Bloglarımız

Nâzım Hikmet’in Şiirlerinde “Umut”

Sude KARAGÖL

ama umudu var büyük insanlığın

                                       umutsuz yaşanmıyor.”


Giriş

            Nâzım Hikmet, 14 Ocak 1912’de Selanik’te doğmuştur. Komünizmi benimsemesinden dolayı hayatının çoğu yılını sürgünde ya da hapishanede geçirmiştir. Toplumcu gerçekçi edebiyat anlayışına sahip olan Nâzım Hikmet açlık, acı, özlem, yoksulluk ve umut gibi kavramları şiirine konu edinmiştir. Bireysel konuları işlediği şiirlerinin yanında toplum sorunlarına da sık sık yer vermiştir.

Nâzım Hikmet, savunduğu ideolojik düşünce sebebiyle edebiyat camiasında sık sık eleştirilere maruz kalmıştır. Cumhuriyet gazetesiyle başlayan ve sonrasında Tan gazetesinde bir süre daha devam eden tartışmada eski dostu Peyami Safa ile karşı karşıya kalmıştır. Peyami Safa’nın, Nâzım Hikmet’e “sürü adamı” yakıştırması da Nâzım Hikmet’in savunduğu bu ideoloji nedeniyledir.

Alıştırma görevi A >> Nâzım Hikmet'in şiirlerindeki umut üzerine yazıdan "Sude KARAGÖL" sözleriyle başlayıp "sık yer vermiştir." sözlerine kadar uzanan kısmı, bu iki uç da dahil olmak üzere, hiç değiştirmeden çıkarın.
Metin ile satırlar birbirinden bağımsız malzemelerdir.

Alıştırma verileri >>
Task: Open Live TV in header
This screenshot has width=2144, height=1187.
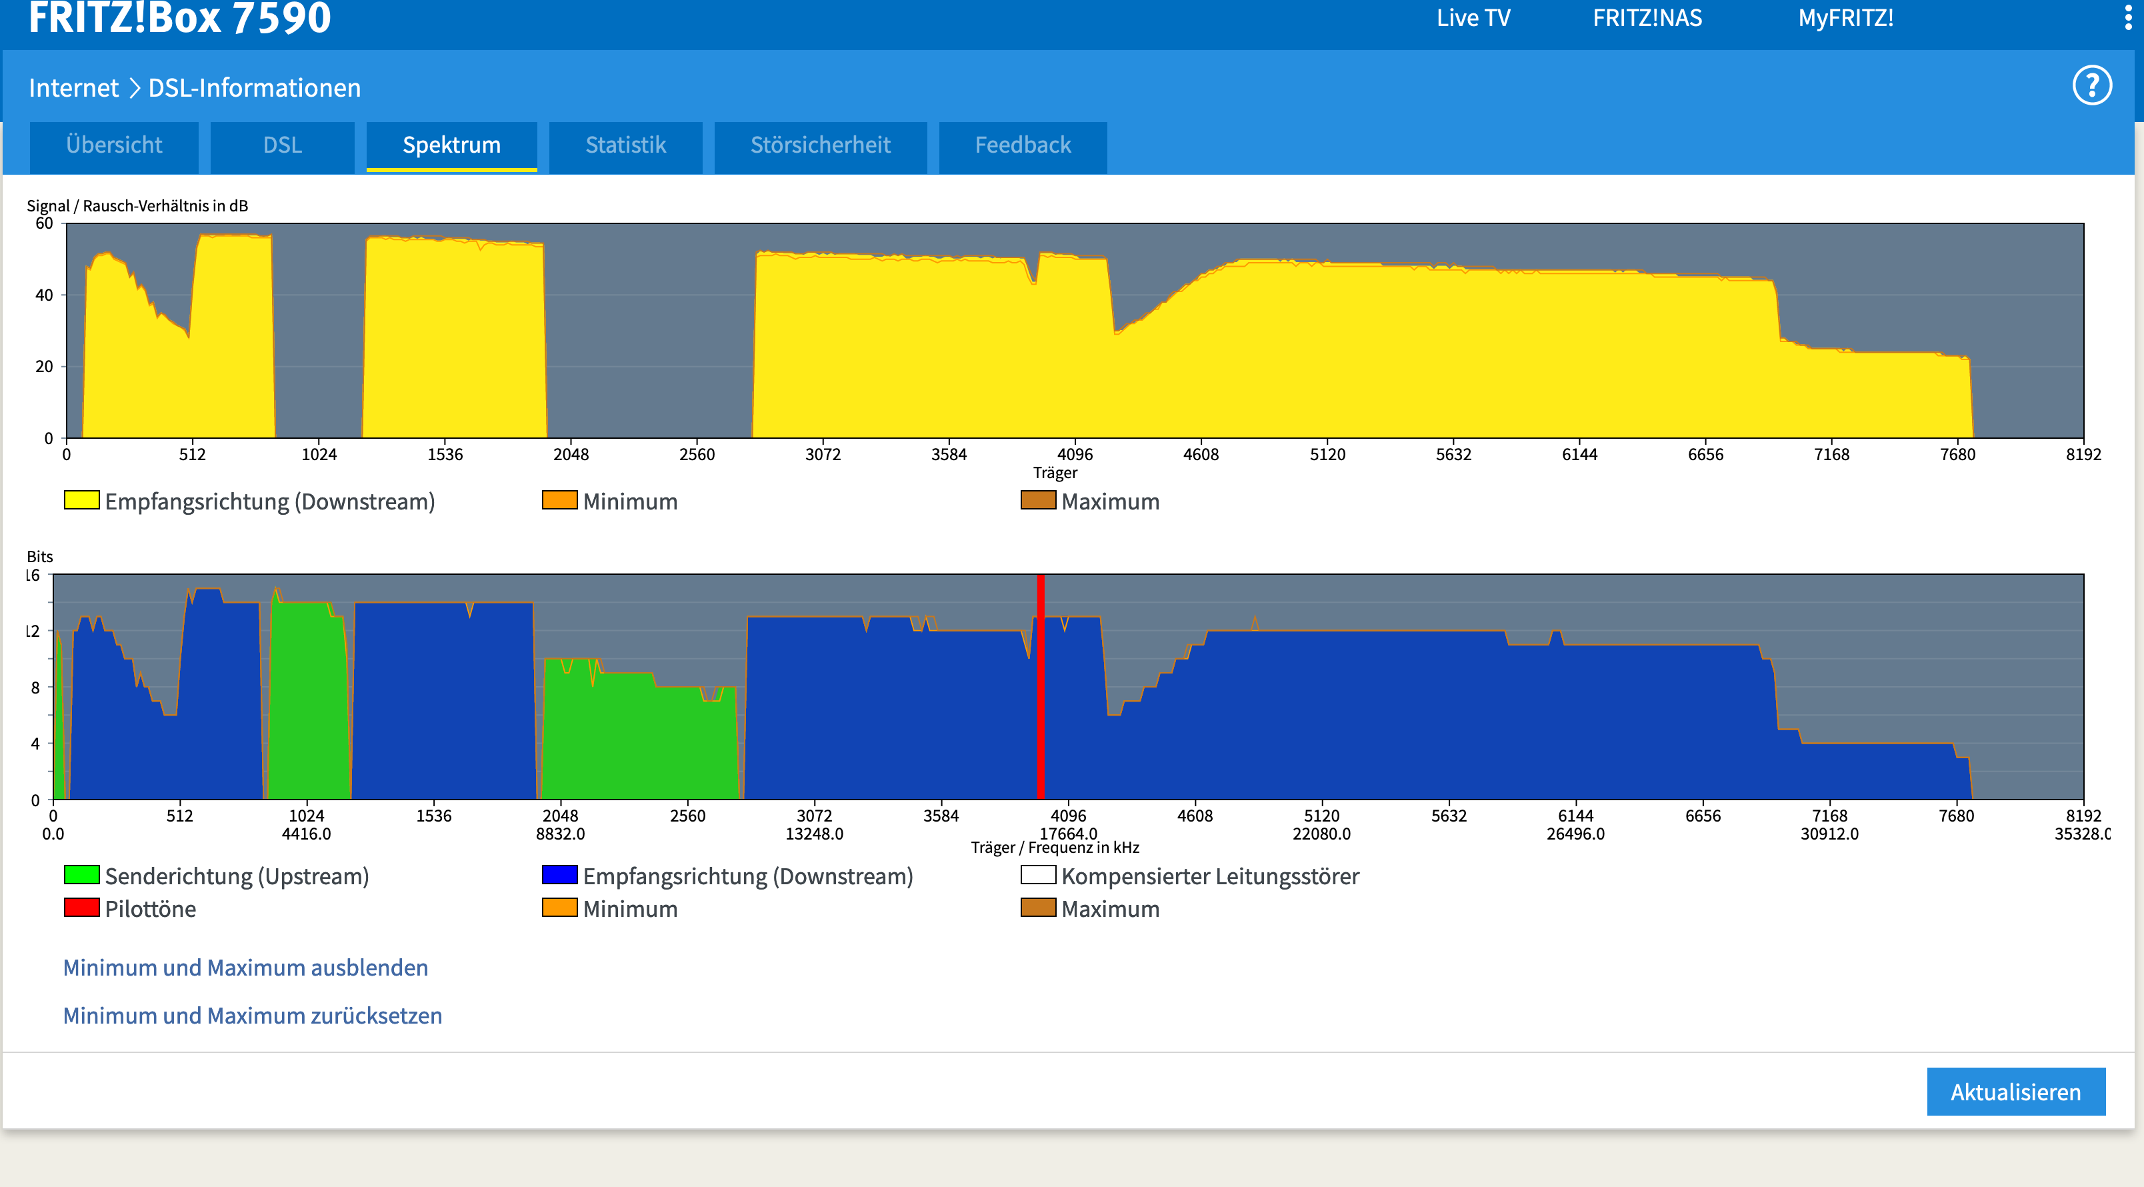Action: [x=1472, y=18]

--

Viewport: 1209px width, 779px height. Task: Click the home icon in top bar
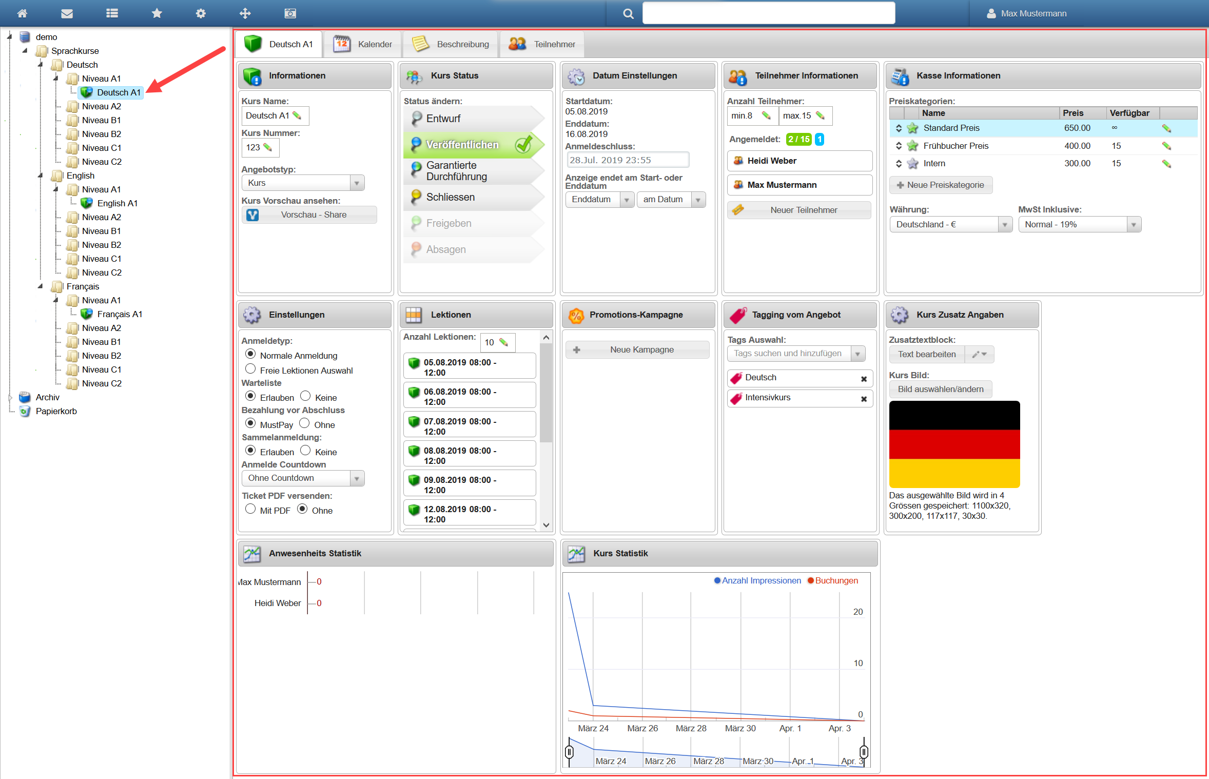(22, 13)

Alıştırma görevi B >> Alıştırma verilerindeki satırlardan yalnızca "Task: Open Live TV in header" ifadesinin geçtiği satırla başlayıp "Action: [x=1472, y=18]" ifadesinin geçtiği satıra kadar gidenleri, iki uç satır da dahil, aynen kopyalayın. Resimleri cevaba almayın.

Alıştırma cevabı A >>
Sude KARAGÖL

ama umudu var büyük insanlığın

                                       umutsuz yaşanmıyor.”


Giriş

            Nâzım Hikmet, 14 Ocak 1912’de Selanik’te doğmuştur. Komünizmi benimsemesinden dolayı hayatının çoğu yılını sürgünde ya da hapishanede geçirmiştir. Toplumcu gerçekçi edebiyat anlayışına sahip olan Nâzım Hikmet açlık, acı, özlem, yoksulluk ve umut gibi kavramları şiirine konu edinmiştir. Bireysel konuları işlediği şiirlerinin yanında toplum sorunlarına da sık sık yer vermiştir.

Alıştırma cevabı B >>
Task: Open Live TV in header
This screenshot has width=2144, height=1187.
Action: [x=1472, y=18]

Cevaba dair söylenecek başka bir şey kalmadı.